[Coral-List] Coral Transplant

David Fisk davefisk at gmail.com
Thu Jun 18 13:25:03 EDT 2009


Hello Joseph

I suggest plenty more planning and thinking is put into such a scheme
before anything else is started.

The pertinent questions that have to be addressed first are:

1. Why is the reef degraded ?
2. Why is intervention the main response - why not natural recovery?
3. Are the sources of that degradation still present or not?

If degradatiion sources are still present, eliminate them first, otherwise
your transplants will also die and you will have wasted your time and money.

Fundamental stuff, but too often this first step is ignored.

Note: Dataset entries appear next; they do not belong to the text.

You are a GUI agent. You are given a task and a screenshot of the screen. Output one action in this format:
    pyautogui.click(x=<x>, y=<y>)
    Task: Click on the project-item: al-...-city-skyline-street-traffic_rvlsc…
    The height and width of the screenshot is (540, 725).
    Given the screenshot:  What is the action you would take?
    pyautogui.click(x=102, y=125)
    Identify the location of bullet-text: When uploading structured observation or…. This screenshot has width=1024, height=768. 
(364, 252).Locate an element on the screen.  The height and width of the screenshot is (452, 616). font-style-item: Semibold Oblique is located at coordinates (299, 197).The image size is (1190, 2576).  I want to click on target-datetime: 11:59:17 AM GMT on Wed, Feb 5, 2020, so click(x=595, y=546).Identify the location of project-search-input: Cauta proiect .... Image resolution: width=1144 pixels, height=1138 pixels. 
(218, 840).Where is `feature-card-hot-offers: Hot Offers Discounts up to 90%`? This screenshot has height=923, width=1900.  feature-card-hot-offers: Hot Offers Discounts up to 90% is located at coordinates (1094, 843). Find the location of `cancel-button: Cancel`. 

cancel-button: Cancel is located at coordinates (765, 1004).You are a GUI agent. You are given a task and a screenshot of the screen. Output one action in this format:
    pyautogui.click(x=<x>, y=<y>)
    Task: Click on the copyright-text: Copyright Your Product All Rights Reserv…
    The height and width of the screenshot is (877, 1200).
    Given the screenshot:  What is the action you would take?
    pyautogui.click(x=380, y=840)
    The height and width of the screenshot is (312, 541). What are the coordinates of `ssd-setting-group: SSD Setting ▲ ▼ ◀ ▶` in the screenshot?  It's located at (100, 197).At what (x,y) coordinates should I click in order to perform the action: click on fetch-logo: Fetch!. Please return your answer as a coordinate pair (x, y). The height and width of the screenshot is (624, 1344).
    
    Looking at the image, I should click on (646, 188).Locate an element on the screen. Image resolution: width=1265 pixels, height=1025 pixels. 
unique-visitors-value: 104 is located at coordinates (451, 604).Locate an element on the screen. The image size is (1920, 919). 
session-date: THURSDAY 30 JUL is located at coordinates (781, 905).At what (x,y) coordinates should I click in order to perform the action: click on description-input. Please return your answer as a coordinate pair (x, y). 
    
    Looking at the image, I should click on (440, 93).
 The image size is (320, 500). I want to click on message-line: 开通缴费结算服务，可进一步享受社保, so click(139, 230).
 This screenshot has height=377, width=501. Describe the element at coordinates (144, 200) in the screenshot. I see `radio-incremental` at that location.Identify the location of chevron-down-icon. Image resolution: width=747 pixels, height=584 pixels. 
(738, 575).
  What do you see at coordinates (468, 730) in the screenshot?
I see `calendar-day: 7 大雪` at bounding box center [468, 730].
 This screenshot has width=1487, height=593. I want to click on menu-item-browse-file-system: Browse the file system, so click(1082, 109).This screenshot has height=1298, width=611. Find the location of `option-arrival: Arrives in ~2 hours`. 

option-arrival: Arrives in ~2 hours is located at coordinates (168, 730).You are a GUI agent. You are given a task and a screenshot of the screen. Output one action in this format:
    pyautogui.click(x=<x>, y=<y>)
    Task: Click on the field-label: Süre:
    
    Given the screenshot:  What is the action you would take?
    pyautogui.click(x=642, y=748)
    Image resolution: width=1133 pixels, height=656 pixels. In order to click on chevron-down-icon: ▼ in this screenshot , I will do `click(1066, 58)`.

After those questions are answered, and natural regeneration is not
expected,
questions of scale, funding, transplant source, and maintenance
provisions etc, all become relevant.

There are Manuals available to outline the details how to go about it:
eg, Reef Restoration Guidelines - Edwards & Gomez_GEF Publication.

Cheers

Dave Fisk


From: rodney <r.bonne at scmrt-mpa.sc>
Subject: [Coral-List] Coral Transplant
To: coral-list at coral.aoml.noaa.gov
Date: Thursday, June 18, 2009, 5:56 AM

Dear Listers:

Recently my team and I have been assigned on a project to try and restored a
big part of a reef which has been under anthropological threats. We were
advised to undergo such project by the means of (Transporting Corals) Coral
transplant.
Can any of you provide me with a few recommendation about what to use and
how to glue corals to the substrates?